Stored items:
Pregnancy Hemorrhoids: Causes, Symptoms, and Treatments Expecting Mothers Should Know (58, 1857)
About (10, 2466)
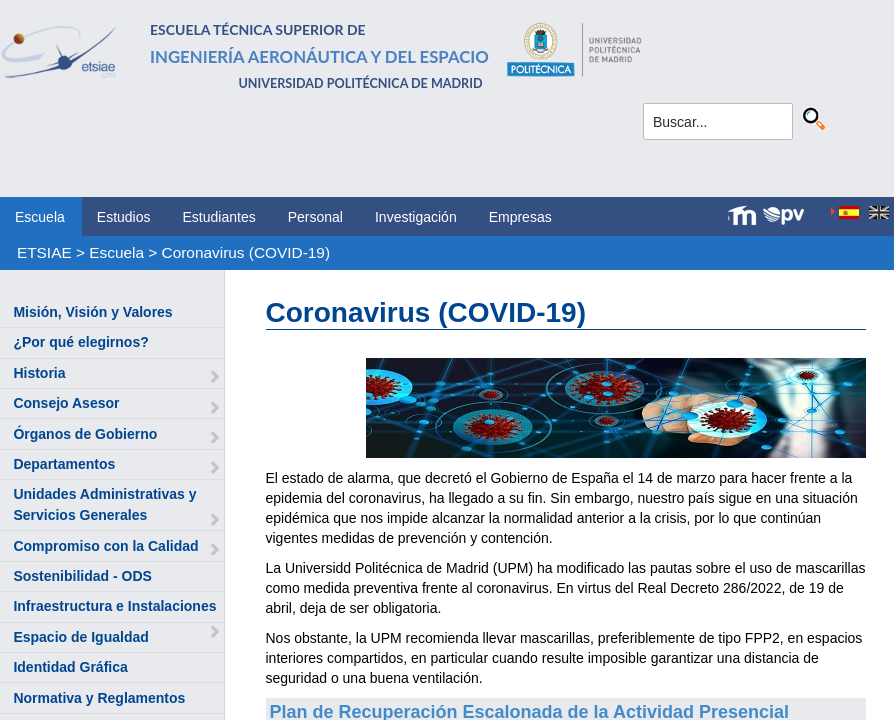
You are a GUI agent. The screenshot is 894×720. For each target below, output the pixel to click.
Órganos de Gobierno (85, 434)
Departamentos (64, 464)
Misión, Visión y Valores (92, 312)
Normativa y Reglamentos (99, 698)
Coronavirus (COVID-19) (246, 252)
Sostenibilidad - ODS (82, 576)
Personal (315, 217)
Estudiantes (219, 217)
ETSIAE (44, 252)
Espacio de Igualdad (80, 637)
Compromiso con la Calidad (105, 546)
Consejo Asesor (66, 403)
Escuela (40, 217)
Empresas (520, 217)
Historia (39, 373)
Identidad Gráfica (70, 667)
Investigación (416, 217)
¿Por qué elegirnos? (80, 342)
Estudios (124, 217)
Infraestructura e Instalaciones (114, 606)
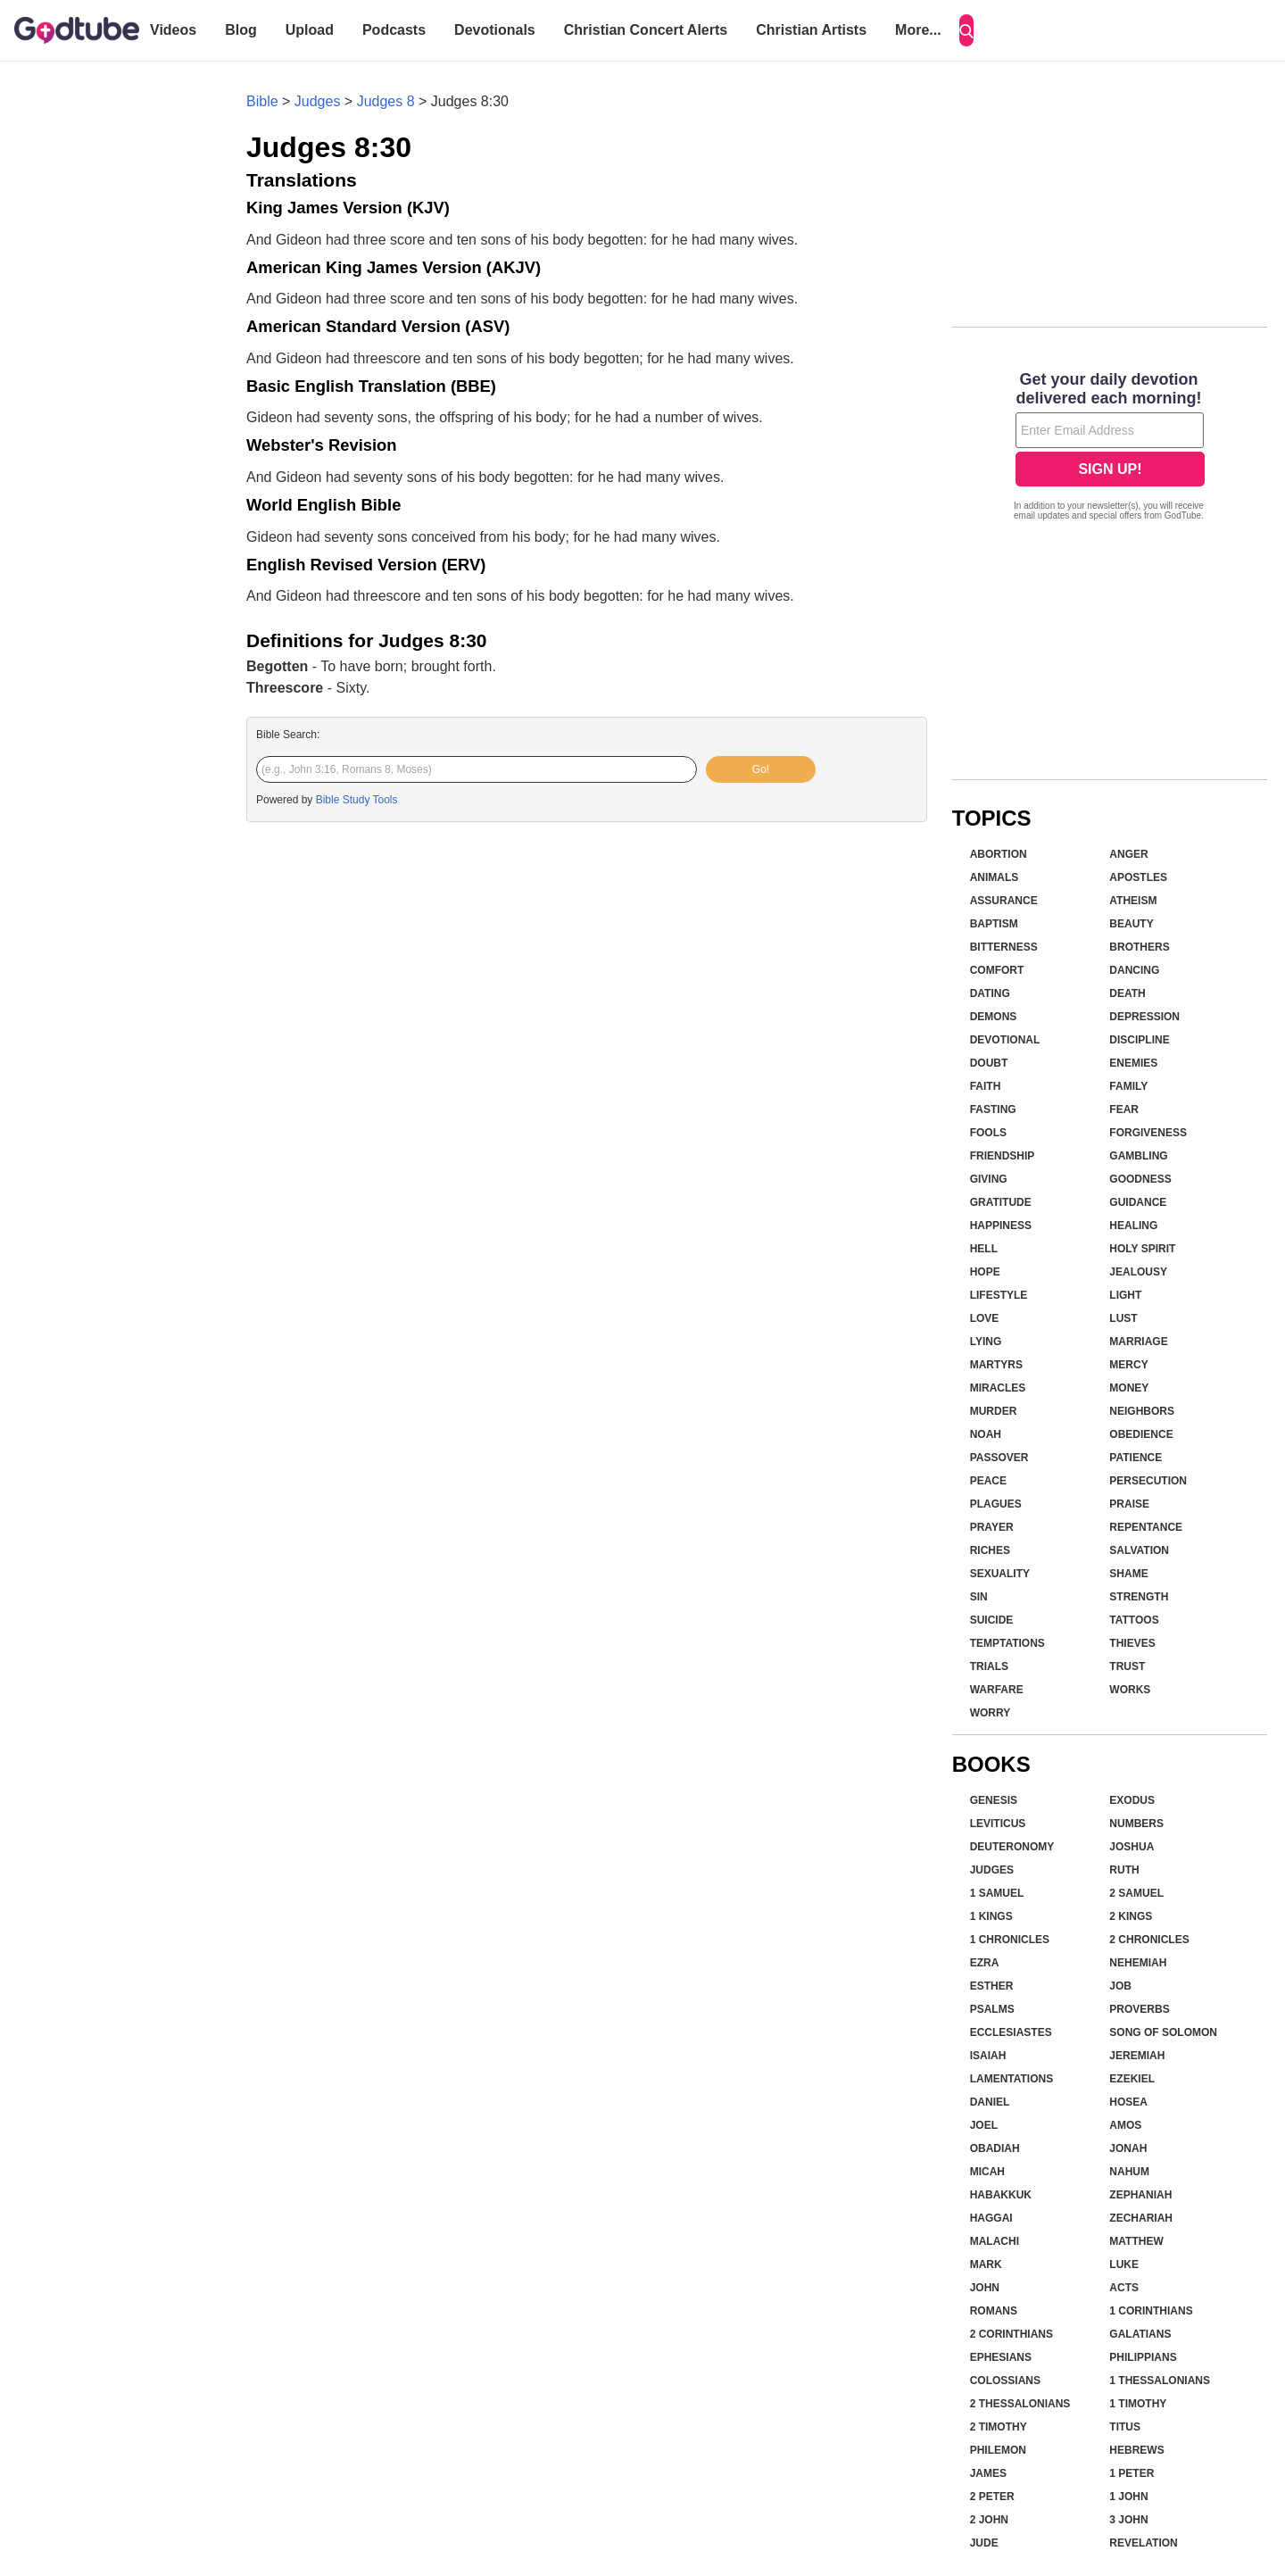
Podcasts (394, 29)
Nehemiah (1137, 1963)
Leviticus (998, 1823)
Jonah (1128, 2148)
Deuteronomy (1012, 1847)
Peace (988, 1481)
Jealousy (1138, 1272)
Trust (1127, 1666)
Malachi (994, 2241)
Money (1128, 1388)
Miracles (998, 1388)
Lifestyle (999, 1295)
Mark (986, 2264)
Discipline (1139, 1040)
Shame (1128, 1573)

» **REQUIRED ACTION**
The response must repeat all the lines above exactly and include no pictures.

» **EXERCISE RESPONSE**
Pregnancy Hemorrhoids: Causes, Symptoms, and Treatments Expecting Mothers Should Know (58, 1857)
About (10, 2466)
You are a GUI agent. The screenshot is 894×720. For each target below, output the pixel to click.
Órganos de Gobierno (85, 434)
Departamentos (64, 464)
Misión, Visión y Valores (92, 312)
Normativa y Reglamentos (99, 698)
Coronavirus (COVID-19) (246, 252)
Sostenibilidad - ODS (82, 576)
Personal (315, 217)
Estudiantes (219, 217)
ETSIAE (44, 252)
Espacio de Igualdad (80, 637)
Compromiso con la Calidad (105, 546)
Consejo Asesor (66, 403)
Escuela (40, 217)
Empresas (520, 217)
Historia (39, 373)
Identidad Gráfica (70, 667)
Investigación (416, 217)
¿Por qué elegirnos? (80, 342)
Estudios (124, 217)
Infraestructura e Instalaciones (114, 606)
Podcasts (394, 29)
Nehemiah (1137, 1963)
Leviticus (998, 1823)
Jonah (1128, 2148)
Deuteronomy (1012, 1847)
Peace (988, 1481)
Jealousy (1138, 1272)
Trust (1127, 1666)
Malachi (994, 2241)
Money (1128, 1388)
Miracles (998, 1388)
Lifestyle (999, 1295)
Mark (986, 2264)
Discipline (1139, 1040)
Shame (1128, 1573)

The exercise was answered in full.